Ressalte-se, que anteriormente à Declaração Universal dos Direitos do Homem, nesse mesmo ano, em abril de 1948, a IX Conferência Internacional Americana, realizada em Bogotá, havia aprovado a resolução XXX, consagrando a Declaração Americana dos Direitos e Deveres do Homem, que com seus 38 artigos trazia previsões muito semelhantes àquelas já citada anteriormente.A partir disso, a proteção internacional dos Direitos Humanos passou a intensificar-se, com a aprovação de inúmeras declarações e tratados internacionais.
4. A Estreita relação entre a proteção ao “meio ambiente” e aos “Direitos Humanos”, e a expansão dos respectivos instrumentos internacionais
As evoluções paralelas da proteção de ambos os institutos, revelam algumas afinidades que não deveriam passar despercebidas. Ambas testemunham, e precipitam, a erosão gradual do assim chamado domínio reservado dos Estados.O tratamento pelo Estado de seus próprios nacionais, torna-se uma questão de interesse internacional. A conservação do meio ambiente torna-se, igualmente, uma questão de interesse internacional.
Ocorre um processo de internacionalização, tanto da proteção dos direitos humanos quanto da proteção ambiental; a primeira, a partir da Declaração Universal dos Direitos Humanos, de 1948, a segunda – anos após -, a partir da Declaração de Estocolmo sobre o Meio Ambiente Humano, de 1972.
========================
### Instruções da tarefa
Devolva na íntegra, sem alterar nada, o texto acima sobre direitos humanos e meio ambiente.

### Registros fornecidos
========================
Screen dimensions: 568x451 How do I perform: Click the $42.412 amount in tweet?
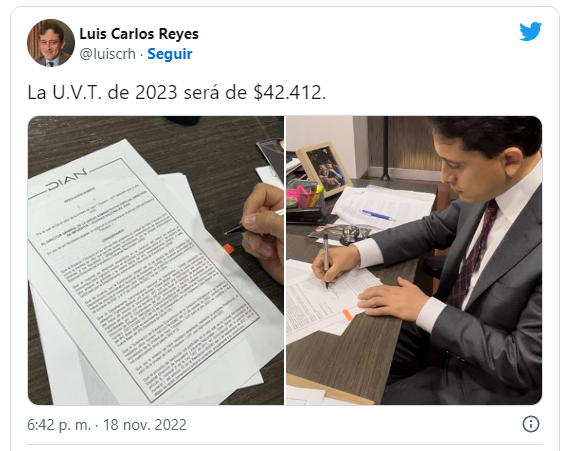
========================
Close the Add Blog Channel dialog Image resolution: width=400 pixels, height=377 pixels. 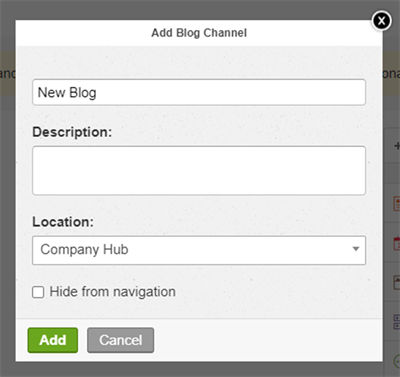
========================
### Resposta do exercício
Ressalte-se, que anteriormente à Declaração Universal dos Direitos do Homem, nesse mesmo ano, em abril de 1948, a IX Conferência Internacional Americana, realizada em Bogotá, havia aprovado a resolução XXX, consagrando a Declaração Americana dos Direitos e Deveres do Homem, que com seus 38 artigos trazia previsões muito semelhantes àquelas já citada anteriormente.A partir disso, a proteção internacional dos Direitos Humanos passou a intensificar-se, com a aprovação de inúmeras declarações e tratados internacionais.
4. A Estreita relação entre a proteção ao “meio ambiente” e aos “Direitos Humanos”, e a expansão dos respectivos instrumentos internacionais
As evoluções paralelas da proteção de ambos os institutos, revelam algumas afinidades que não deveriam passar despercebidas. Ambas testemunham, e precipitam, a erosão gradual do assim chamado domínio reservado dos Estados.O tratamento pelo Estado de seus próprios nacionais, torna-se uma questão de interesse internacional. A conservação do meio ambiente torna-se, igualmente, uma questão de interesse internacional.
Ocorre um processo de internacionalização, tanto da proteção dos direitos humanos quanto da proteção ambiental; a primeira, a partir da Declaração Universal dos Direitos Humanos, de 1948, a segunda – anos após -, a partir da Declaração de Estocolmo sobre o Meio Ambiente Humano, de 1972.